New England Fishery Management Council
Draft Omnibus Essential Fish Habitat Amendment 2
On October 1st, 2014 the New England Fishery Management Council published a draft of Omnibus Essential Fish Habitat Amendment 2, which would apply to 7 of the Council’s Fishery Management Plans. In compliance with the Magnuson-Stevens Fishery Conservation Management Act, the amendment—if passed—would minimize the negative effects of fishing on Essential Fish Habitat (EFH) through stricter regulations. It would also designate Habitat Areas of Particular Concern (HAPCs), which would require higher standards of protection and attention from the Council and Federal State Actions.

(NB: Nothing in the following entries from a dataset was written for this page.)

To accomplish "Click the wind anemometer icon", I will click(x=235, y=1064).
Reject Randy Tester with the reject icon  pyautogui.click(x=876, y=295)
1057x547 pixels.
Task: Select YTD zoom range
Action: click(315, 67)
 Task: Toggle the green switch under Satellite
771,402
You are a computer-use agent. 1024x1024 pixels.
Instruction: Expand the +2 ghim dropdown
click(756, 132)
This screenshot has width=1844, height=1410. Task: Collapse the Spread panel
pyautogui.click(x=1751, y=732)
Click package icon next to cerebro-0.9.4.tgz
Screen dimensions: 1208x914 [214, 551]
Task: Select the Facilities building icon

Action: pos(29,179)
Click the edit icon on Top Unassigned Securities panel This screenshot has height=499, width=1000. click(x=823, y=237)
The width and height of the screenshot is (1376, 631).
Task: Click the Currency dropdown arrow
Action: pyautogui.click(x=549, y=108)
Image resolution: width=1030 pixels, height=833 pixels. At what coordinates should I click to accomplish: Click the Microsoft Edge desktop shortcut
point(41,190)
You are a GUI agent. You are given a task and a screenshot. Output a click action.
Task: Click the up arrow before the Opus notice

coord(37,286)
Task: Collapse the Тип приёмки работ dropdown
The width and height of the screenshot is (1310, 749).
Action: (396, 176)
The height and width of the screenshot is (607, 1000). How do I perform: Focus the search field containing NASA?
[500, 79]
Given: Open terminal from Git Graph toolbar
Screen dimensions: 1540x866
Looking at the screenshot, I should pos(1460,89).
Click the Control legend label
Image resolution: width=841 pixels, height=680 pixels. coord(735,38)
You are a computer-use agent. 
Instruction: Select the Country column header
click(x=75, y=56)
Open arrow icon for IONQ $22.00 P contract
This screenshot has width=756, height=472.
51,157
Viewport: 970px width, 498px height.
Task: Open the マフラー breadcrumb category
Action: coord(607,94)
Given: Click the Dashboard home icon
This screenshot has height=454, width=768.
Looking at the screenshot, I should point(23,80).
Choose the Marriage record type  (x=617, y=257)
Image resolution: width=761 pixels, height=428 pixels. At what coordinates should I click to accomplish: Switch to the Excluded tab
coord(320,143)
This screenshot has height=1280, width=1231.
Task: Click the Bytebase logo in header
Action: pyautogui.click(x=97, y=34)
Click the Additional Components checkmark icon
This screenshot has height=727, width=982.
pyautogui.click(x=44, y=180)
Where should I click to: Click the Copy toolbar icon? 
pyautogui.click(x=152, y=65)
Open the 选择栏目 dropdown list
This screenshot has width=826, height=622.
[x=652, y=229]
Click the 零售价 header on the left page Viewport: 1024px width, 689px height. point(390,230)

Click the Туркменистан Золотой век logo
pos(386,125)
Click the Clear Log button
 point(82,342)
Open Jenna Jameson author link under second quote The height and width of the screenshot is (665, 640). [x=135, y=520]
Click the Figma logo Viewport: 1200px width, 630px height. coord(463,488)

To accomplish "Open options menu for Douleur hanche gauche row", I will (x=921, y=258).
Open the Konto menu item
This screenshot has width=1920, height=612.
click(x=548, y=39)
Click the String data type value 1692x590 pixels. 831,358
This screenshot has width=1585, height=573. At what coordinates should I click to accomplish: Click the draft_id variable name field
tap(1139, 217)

One of the criterion for determining the location of an HAPC is “sensitivity to anthropogenic stresses.” As a result of this designation, ecosystems particularly at risk from climate change would have higher levels of protection.
Caribbean Fishery Management Council
Caribbean Annual Catch Limit Amendment
On December 20th, 2011 NOAA approved the Caribbean Fishery Management Council’s Annual Catch Limit Amendment. The Amendment sets Annual Catch Limits and Accountability Measures for reef fish, spiny lobster, queen conch resources, and corals and reef associated plants and invertebrates, in compliance with the Magnuson-Stevens Fishery Conservation and Management Reauthorization Act of 2006. Through the prevention and ending of overfishing, marine resources will be more resilient to the effects of climate change.